## START Extracted material
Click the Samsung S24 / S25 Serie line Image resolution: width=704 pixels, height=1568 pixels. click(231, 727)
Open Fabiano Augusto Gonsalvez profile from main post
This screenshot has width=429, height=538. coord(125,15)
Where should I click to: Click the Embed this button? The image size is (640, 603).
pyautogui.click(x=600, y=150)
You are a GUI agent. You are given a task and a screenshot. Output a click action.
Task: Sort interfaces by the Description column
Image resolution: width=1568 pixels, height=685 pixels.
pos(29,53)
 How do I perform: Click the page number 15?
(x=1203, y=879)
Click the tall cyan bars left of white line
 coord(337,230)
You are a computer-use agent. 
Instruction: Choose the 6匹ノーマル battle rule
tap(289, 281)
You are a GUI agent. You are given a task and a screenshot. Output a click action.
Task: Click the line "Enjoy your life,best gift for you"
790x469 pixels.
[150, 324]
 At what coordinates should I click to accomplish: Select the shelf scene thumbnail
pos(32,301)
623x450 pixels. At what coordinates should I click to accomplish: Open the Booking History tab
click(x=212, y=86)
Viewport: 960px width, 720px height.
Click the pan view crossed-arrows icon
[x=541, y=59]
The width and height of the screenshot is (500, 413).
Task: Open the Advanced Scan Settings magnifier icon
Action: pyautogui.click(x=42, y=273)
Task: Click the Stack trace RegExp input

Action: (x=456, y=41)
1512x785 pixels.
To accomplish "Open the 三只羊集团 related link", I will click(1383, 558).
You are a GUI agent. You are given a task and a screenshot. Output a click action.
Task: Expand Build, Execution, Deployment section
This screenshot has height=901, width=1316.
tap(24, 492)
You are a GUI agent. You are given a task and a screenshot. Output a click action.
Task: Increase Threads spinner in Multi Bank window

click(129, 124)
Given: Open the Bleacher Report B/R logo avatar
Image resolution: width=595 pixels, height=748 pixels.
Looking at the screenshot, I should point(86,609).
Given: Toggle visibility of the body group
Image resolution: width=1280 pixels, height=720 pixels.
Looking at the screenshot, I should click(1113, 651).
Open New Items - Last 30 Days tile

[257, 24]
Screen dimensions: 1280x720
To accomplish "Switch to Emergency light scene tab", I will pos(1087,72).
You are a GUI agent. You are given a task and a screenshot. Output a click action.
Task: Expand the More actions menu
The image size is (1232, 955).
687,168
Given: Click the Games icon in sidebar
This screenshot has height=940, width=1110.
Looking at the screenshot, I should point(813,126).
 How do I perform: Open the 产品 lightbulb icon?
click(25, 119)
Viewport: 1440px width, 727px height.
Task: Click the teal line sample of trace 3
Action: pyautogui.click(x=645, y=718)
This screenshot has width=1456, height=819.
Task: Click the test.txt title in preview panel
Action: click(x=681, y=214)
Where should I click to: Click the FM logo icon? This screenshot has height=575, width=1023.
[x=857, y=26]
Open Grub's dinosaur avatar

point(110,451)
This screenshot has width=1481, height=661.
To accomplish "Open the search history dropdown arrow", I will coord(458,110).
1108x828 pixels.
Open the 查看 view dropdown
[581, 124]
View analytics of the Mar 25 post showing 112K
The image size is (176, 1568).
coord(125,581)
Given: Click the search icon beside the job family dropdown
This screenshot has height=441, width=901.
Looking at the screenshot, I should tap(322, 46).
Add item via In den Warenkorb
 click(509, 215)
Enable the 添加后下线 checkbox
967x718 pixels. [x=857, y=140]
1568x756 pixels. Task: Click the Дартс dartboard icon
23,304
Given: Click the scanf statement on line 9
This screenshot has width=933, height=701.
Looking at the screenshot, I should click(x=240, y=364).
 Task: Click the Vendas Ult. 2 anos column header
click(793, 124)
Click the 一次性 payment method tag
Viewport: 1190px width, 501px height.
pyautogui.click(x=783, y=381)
## END Extracted material
§ Exercise
Format the material above as a Markdown table with the columns Number and Record line, numbering each line in order and omitting blank lines.

§ The response
| Number | Record line |
|---|---|
| 1 | Click the Samsung S24 / S25 Serie line Image resolution: width=704 pixels, height=1568 pixels. click(231, 727) |
| 2 | Open Fabiano Augusto Gonsalvez profile from main post |
| 3 | This screenshot has width=429, height=538. coord(125,15) |
| 4 | Where should I click to: Click the Embed this button? The image size is (640, 603). |
| 5 | pyautogui.click(x=600, y=150) |
| 6 | You are a GUI agent. You are given a task and a screenshot. Output a click action. |
| 7 | Task: Sort interfaces by the Description column |
| 8 | Image resolution: width=1568 pixels, height=685 pixels. |
| 9 | pos(29,53) |
| 10 |  How do I perform: Click the page number 15? |
| 11 | (x=1203, y=879) |
| 12 | Click the tall cyan bars left of white line |
| 13 |  coord(337,230) |
| 14 | You are a computer-use agent.  |
| 15 | Instruction: Choose the 6匹ノーマル battle rule |
| 16 | tap(289, 281) |
| 17 | You are a GUI agent. You are given a task and a screenshot. Output a click action. |
| 18 | Task: Click the line "Enjoy your life,best gift for you" |
| 19 | 790x469 pixels. |
| 20 | [150, 324] |
| 21 |  At what coordinates should I click to accomplish: Select the shelf scene thumbnail |
| 22 | pos(32,301) |
| 23 | 623x450 pixels. At what coordinates should I click to accomplish: Open the Booking History tab |
| 24 | click(x=212, y=86) |
| 25 | Viewport: 960px width, 720px height. |
| 26 | Click the pan view crossed-arrows icon |
| 27 | [x=541, y=59] |
| 28 | The width and height of the screenshot is (500, 413). |
| 29 | Task: Open the Advanced Scan Settings magnifier icon |
| 30 | Action: pyautogui.click(x=42, y=273) |
| 31 | Task: Click the Stack trace RegExp input |
| 32 | Action: (x=456, y=41) |
| 33 | 1512x785 pixels. |
| 34 | To accomplish "Open the 三只羊集团 related link", I will click(1383, 558). |
| 35 | You are a GUI agent. You are given a task and a screenshot. Output a click action. |
| 36 | Task: Expand Build, Execution, Deployment section |
| 37 | This screenshot has height=901, width=1316. |
| 38 | tap(24, 492) |
| 39 | You are a GUI agent. You are given a task and a screenshot. Output a click action. |
| 40 | Task: Increase Threads spinner in Multi Bank window |
| 41 | click(129, 124) |
| 42 | Given: Open the Bleacher Report B/R logo avatar |
| 43 | Image resolution: width=595 pixels, height=748 pixels. |
| 44 | Looking at the screenshot, I should point(86,609). |
| 45 | Given: Toggle visibility of the body group |
| 46 | Image resolution: width=1280 pixels, height=720 pixels. |
| 47 | Looking at the screenshot, I should click(1113, 651). |
| 48 | Open New Items - Last 30 Days tile |
| 49 | [257, 24] |
| 50 | Screen dimensions: 1280x720 |
| 51 | To accomplish "Switch to Emergency light scene tab", I will pos(1087,72). |
| 52 | You are a GUI agent. You are given a task and a screenshot. Output a click action. |
| 53 | Task: Expand the More actions menu |
| 54 | The image size is (1232, 955). |
| 55 | 687,168 |
| 56 | Given: Click the Games icon in sidebar |
| 57 | This screenshot has height=940, width=1110. |
| 58 | Looking at the screenshot, I should point(813,126). |
| 59 |  How do I perform: Open the 产品 lightbulb icon? |
| 60 | click(25, 119) |
| 61 | Viewport: 1440px width, 727px height. |
| 62 | Task: Click the teal line sample of trace 3 |
| 63 | Action: pyautogui.click(x=645, y=718) |
| 64 | This screenshot has width=1456, height=819. |
| 65 | Task: Click the test.txt title in preview panel |
| 66 | Action: click(x=681, y=214) |
| 67 | Where should I click to: Click the FM logo icon? This screenshot has height=575, width=1023. |
| 68 | [x=857, y=26] |
| 69 | Open Grub's dinosaur avatar |
| 70 | point(110,451) |
| 71 | This screenshot has width=1481, height=661. |
| 72 | To accomplish "Open the search history dropdown arrow", I will coord(458,110). |
| 73 | 1108x828 pixels. |
| 74 | Open the 查看 view dropdown |
| 75 | [581, 124] |
| 76 | View analytics of the Mar 25 post showing 112K |
| 77 | The image size is (176, 1568). |
| 78 | coord(125,581) |
| 79 | Given: Click the search icon beside the job family dropdown |
| 80 | This screenshot has height=441, width=901. |
| 81 | Looking at the screenshot, I should tap(322, 46). |
| 82 | Add item via In den Warenkorb |
| 83 |  click(509, 215) |
| 84 | Enable the 添加后下线 checkbox |
| 85 | 967x718 pixels. [x=857, y=140] |
| 86 | 1568x756 pixels. Task: Click the Дартс dartboard icon |
| 87 | 23,304 |
| 88 | Given: Click the scanf statement on line 9 |
| 89 | This screenshot has width=933, height=701. |
| 90 | Looking at the screenshot, I should click(x=240, y=364). |
| 91 |  Task: Click the Vendas Ult. 2 anos column header |
| 92 | click(793, 124) |
| 93 | Click the 一次性 payment method tag |
| 94 | Viewport: 1190px width, 501px height. |
| 95 | pyautogui.click(x=783, y=381) |